Un campus tecnologico da 76 ettari tra A1 e Casilina, con 57.800 metri quadrati coperti e un impianto fotovoltaico da 34 MW. Il progetto Cobra Green Hyperscale supera il passaggio comunale e punta all’ultimo via libera del Ministero dell’Ambiente. In questo modo Colleferro prova a cambiare pelle, guardando all’economia digitale. La città alle porte di Roma si candida infatti a ospitare uno dei più importanti poli del Centro Italia dedicati ai Data Center e alle infrastrutture necessarie allo sviluppo dell’intelligenza artificiale.
Il progetto porta la firma di Cobra Green Hyperscale e prevede un campus esteso su circa 76 ettari, in una posizione strategica tra l’autostrada A1, la via Casilina e la linea ferroviaria dell’Alta Velocità. La variante urbanistica collegata all’intervento aveva già superato nel marzo 2026 la verifica regionale di assoggettabilità a VAS.

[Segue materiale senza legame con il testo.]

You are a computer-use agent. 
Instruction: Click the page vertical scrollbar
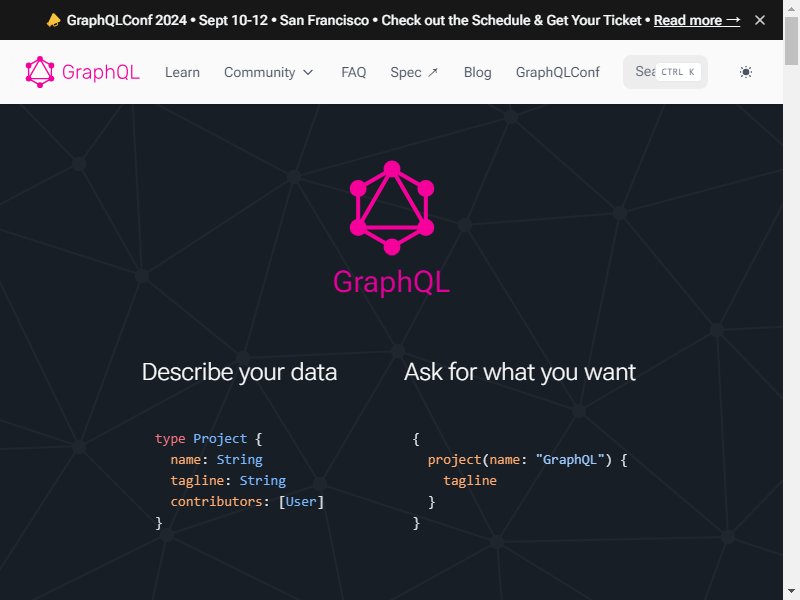(791, 300)
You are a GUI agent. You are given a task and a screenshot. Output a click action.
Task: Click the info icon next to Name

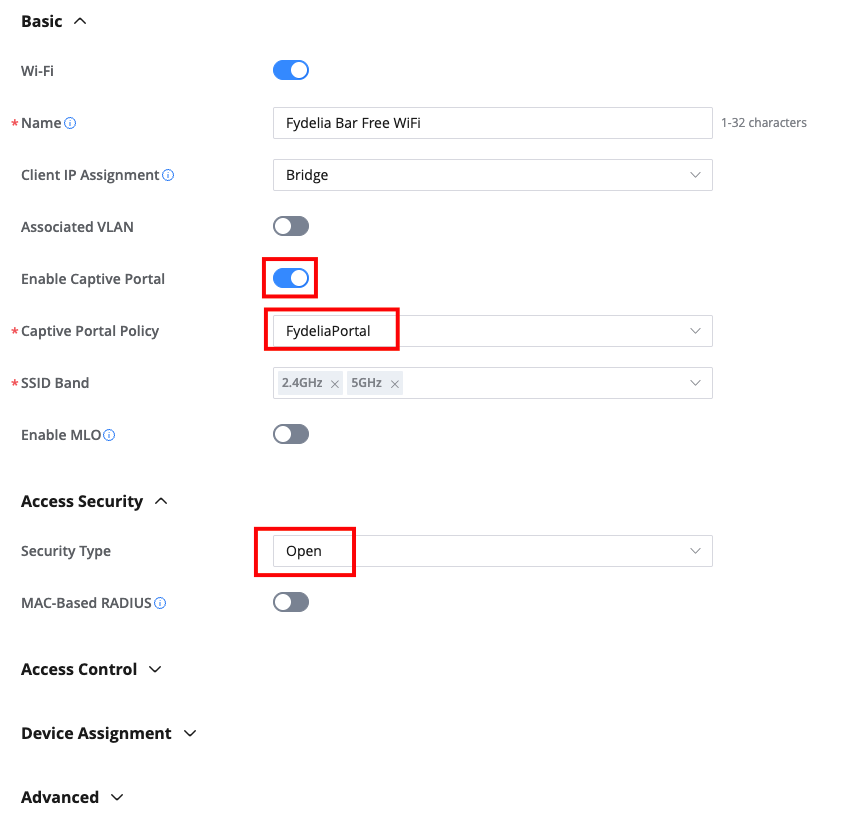pyautogui.click(x=70, y=123)
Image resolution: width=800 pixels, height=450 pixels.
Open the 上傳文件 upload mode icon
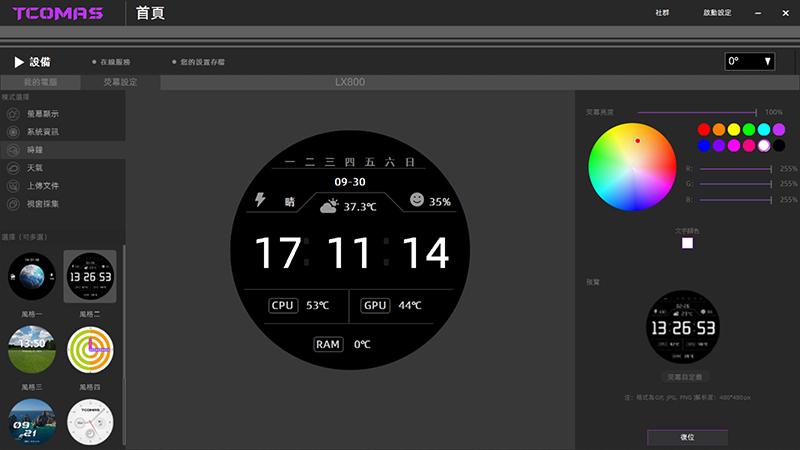point(13,186)
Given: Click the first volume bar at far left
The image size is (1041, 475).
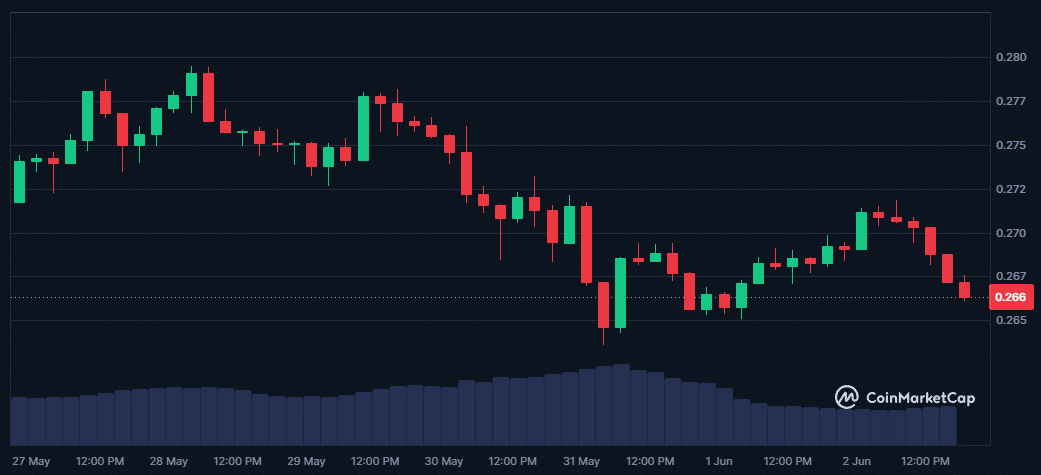Looking at the screenshot, I should 19,421.
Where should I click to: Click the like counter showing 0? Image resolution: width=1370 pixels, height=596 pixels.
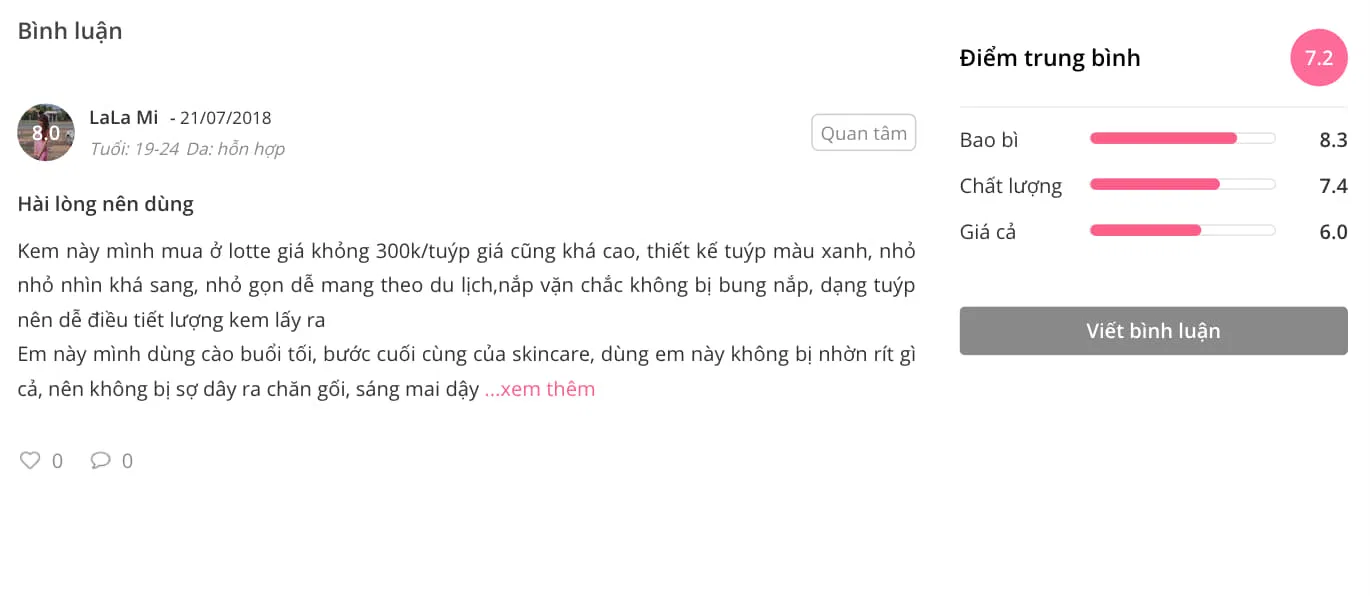click(57, 460)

Un gigante tecnologico da 150 MW
Il cuore dell’intervento sarà costituito da circa 57.800 metri quadrati di edifici, con una potenza elettrica disponibile fino a 150 MW. Una dimensione che colloca il progetto ben oltre il tradizionale centro elaborazione dati e lo avvicina alla nuova generazione di infrastrutture destinate ai grandi carichi informatici dell’IA.
Sul fronte energetico è previsto anche un parco fotovoltaico da 34 MW, affiancato da contratti di approvvigionamento da fonti rinnovabili. Per il raffreddamento dei server il progetto punta inoltre su sistemi a circuito chiuso, con l’obiettivo di ridurre drasticamente l’utilizzo di acqua.
L’iter amministrativo dell’infrastruttura risulta tuttora seguito anche dalla Città Metropolitana di Roma, che elenca Cobra Green Hyperscale tra le conferenze di servizi in corso e registra diversi passaggi istruttori con il Mase nel corso del 2026.
Lavoro, fino a 700 addetti nei cantieri
La partita più interessante per il territorio è quella occupazionale. Durante la costruzione potrebbero essere impiegate mediamente circa 700 persone, mentre una volta operativo il Data Center dovrebbe garantire 220 posti diretti altamente specializzati, oltre a un numero analogo nell’indotto.
Il Comune punta anche sulla formazione professionale per creare competenze locali capaci di intercettare almeno una parte della nuova occupazione.
Per Colleferro, città dalla lunga tradizione industriale, sarebbe un salto dalla fabbrica pesante alla fabbrica dei dati. Ora resta il passaggio decisivo: il dossier dovrà completare l’iter autorizzativo davanti al Ministero dell’Ambiente e della Sicurezza Energetica.